He did not reply, but paced her past the quiet man with the Uzi, and around the back side of the truck. As her feet gained circulation again, she let go of him and moved into the small circle of light cast by Sean holding a torch. He helped her inside and began shining the torch into the crates. Most of the guns were Kalashnikovs, virtually indestructible, the stolid soldier of the gun world, always ready to fire. There were a bucketload of Berettas and even a small wooden box packed with brown glass bottles of nitrobenzene, which, if they didn't break during transport and suffocate everyone, Fiona might 'borrow' for her own purposes. She was quite sure that Sean had no idea how to use it, and there had once been a beautiful old-timey bomb called a rackarock that they used to blow up tunnels back in the last century. It used nitrobenzene. If she put a few together and sold them. . . .

She did not finish the thought because Sean opened up another crate and there was the Strela-3, which, she had to say, was pretty fuckin' beautiful, from the end of the missile's delicate tail fin to the rounded glass lens of the seeker apparatus on the launch tube. Fiona took the torch from Sean and began checking the whole thing over. "Battery, yes," she muttered to herself. "Supply, gyros, tracker, trigger, yes. Fins, forward and rear, yes. Reticle, sustainer motor, IR head, yes." She gave the torch back to Sean, looking up at him. "It's got all its parts," she said bluntly. "But without using it, you won't know whether it works or not." 
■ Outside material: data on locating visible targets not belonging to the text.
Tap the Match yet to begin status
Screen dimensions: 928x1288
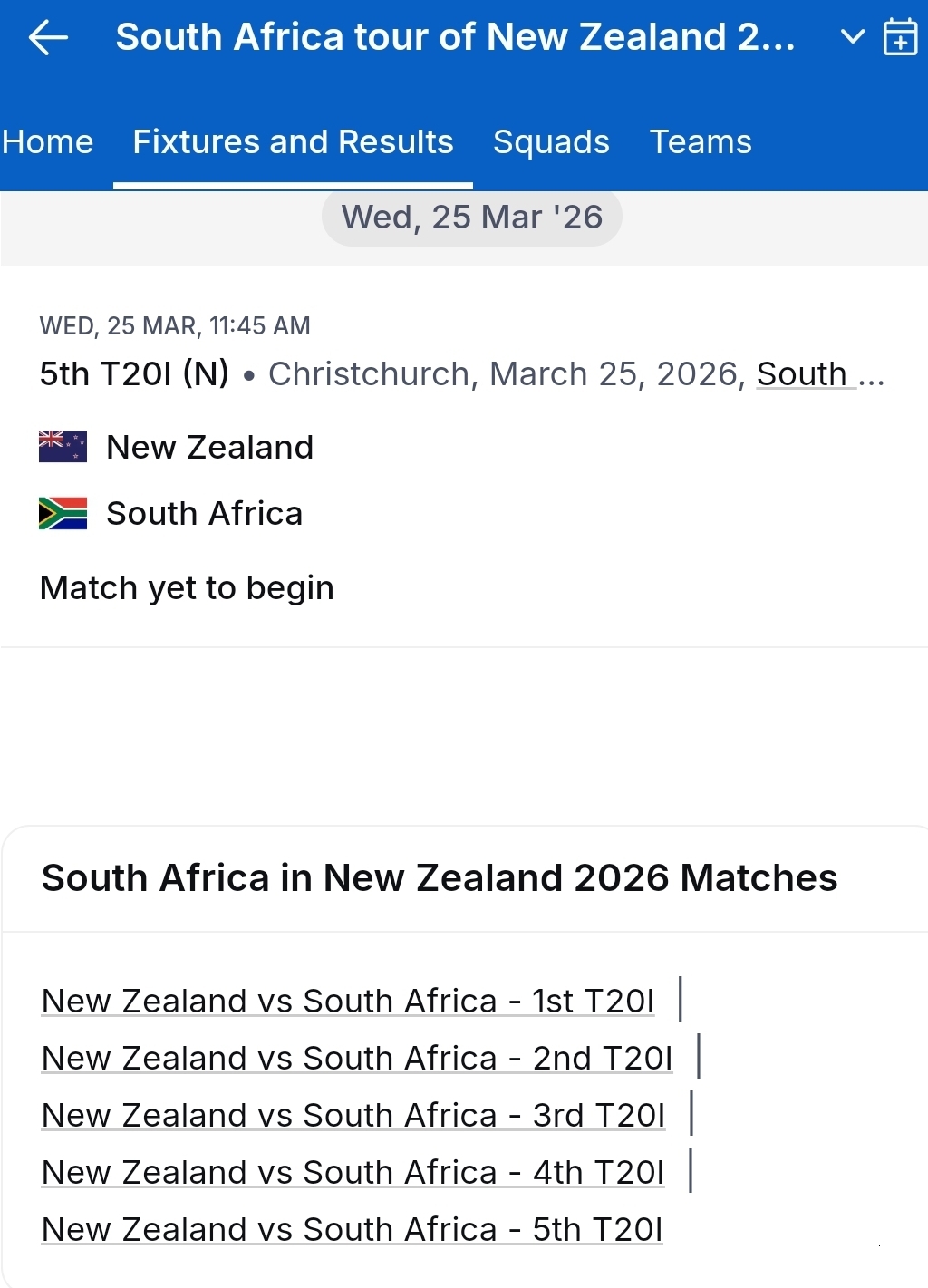pos(187,587)
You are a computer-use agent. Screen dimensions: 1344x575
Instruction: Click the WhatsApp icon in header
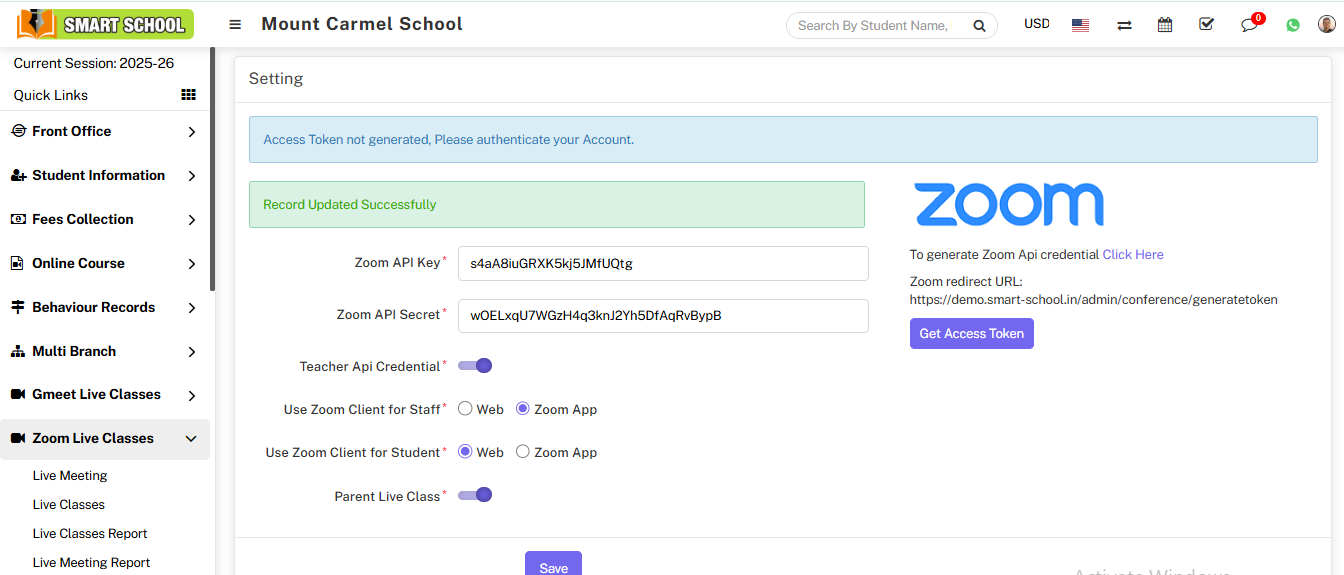pos(1293,25)
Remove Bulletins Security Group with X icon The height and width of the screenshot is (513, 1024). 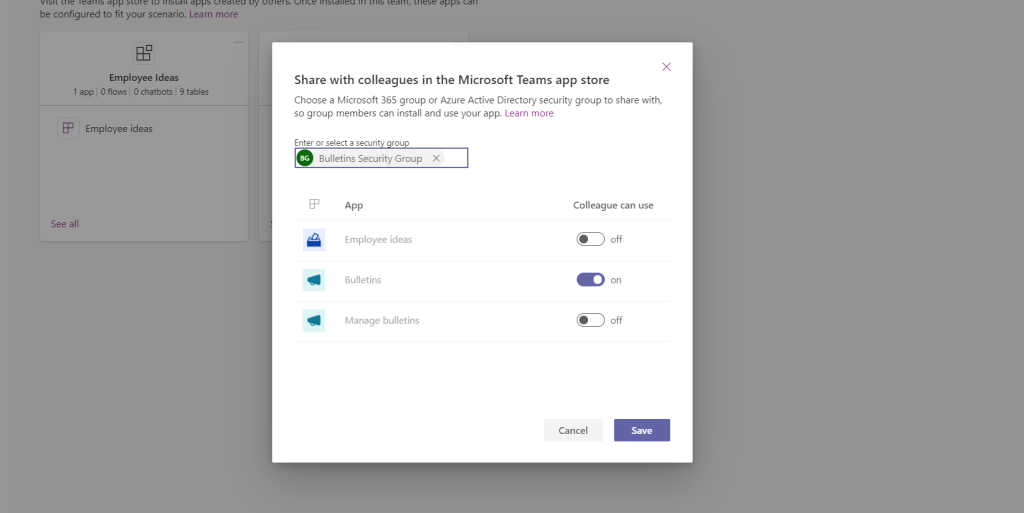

"Can we put it together here?" asked Sean.

"Jesus! No!"

"Well," said Sean. He stood up, bounded down from the truck, then held his arms up. "Come on, itty bit." Fiona sighed and dropped herself into his arms. "Good girl," he said, hugging her again. "Take your tiny arse over to the car while I negotiate payment." 

"Negotiate?!" said the large man that Fiona assumed was the seller of that fine piece of machinery. "You didn't say anythin' about negotiatin'!"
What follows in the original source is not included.